### Exercise goal
Print all of the data exactly.

### Extracted information
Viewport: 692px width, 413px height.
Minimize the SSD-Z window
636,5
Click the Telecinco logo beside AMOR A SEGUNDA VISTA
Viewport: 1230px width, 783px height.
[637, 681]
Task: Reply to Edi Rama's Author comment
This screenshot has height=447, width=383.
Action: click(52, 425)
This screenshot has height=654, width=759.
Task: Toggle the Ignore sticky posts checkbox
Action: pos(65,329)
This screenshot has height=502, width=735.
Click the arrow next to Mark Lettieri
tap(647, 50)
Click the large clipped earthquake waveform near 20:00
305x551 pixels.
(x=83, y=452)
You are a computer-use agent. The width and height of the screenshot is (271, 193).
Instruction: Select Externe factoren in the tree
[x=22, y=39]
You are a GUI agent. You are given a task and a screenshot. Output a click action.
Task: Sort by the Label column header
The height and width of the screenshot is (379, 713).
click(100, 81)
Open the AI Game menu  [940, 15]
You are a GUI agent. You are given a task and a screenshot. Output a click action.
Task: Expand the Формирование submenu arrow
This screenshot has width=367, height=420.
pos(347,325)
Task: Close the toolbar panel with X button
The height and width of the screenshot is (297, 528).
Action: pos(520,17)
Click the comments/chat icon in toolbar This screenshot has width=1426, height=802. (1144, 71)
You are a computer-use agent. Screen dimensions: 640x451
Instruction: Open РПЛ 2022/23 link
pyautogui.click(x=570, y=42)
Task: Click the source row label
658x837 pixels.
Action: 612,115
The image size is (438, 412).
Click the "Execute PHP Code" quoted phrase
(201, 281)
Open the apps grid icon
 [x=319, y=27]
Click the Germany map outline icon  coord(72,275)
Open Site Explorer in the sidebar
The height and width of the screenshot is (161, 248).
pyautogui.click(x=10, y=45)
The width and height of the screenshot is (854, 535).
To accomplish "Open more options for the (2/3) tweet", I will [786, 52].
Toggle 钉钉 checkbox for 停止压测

### Exercise solution
Viewport: 692px width, 413px height.
Minimize the SSD-Z window
636,5
Click the Telecinco logo beside AMOR A SEGUNDA VISTA
Viewport: 1230px width, 783px height.
[637, 681]
Task: Reply to Edi Rama's Author comment
This screenshot has height=447, width=383.
Action: click(52, 425)
This screenshot has height=654, width=759.
Task: Toggle the Ignore sticky posts checkbox
Action: pos(65,329)
This screenshot has height=502, width=735.
Click the arrow next to Mark Lettieri
tap(647, 50)
Click the large clipped earthquake waveform near 20:00
305x551 pixels.
(x=83, y=452)
You are a computer-use agent. The width and height of the screenshot is (271, 193).
Instruction: Select Externe factoren in the tree
[x=22, y=39]
You are a GUI agent. You are given a task and a screenshot. Output a click action.
Task: Sort by the Label column header
The height and width of the screenshot is (379, 713).
click(100, 81)
Open the AI Game menu  [940, 15]
You are a GUI agent. You are given a task and a screenshot. Output a click action.
Task: Expand the Формирование submenu arrow
This screenshot has width=367, height=420.
pos(347,325)
Task: Close the toolbar panel with X button
The height and width of the screenshot is (297, 528).
Action: pos(520,17)
Click the comments/chat icon in toolbar This screenshot has width=1426, height=802. (1144, 71)
You are a computer-use agent. Screen dimensions: 640x451
Instruction: Open РПЛ 2022/23 link
pyautogui.click(x=570, y=42)
Task: Click the source row label
658x837 pixels.
Action: 612,115
The image size is (438, 412).
Click the "Execute PHP Code" quoted phrase
(201, 281)
Open the apps grid icon
 [x=319, y=27]
Click the Germany map outline icon  coord(72,275)
Open Site Explorer in the sidebar
The height and width of the screenshot is (161, 248).
pyautogui.click(x=10, y=45)
The width and height of the screenshot is (854, 535).
To accomplish "Open more options for the (2/3) tweet", I will [786, 52].
Toggle 钉钉 checkbox for 停止压测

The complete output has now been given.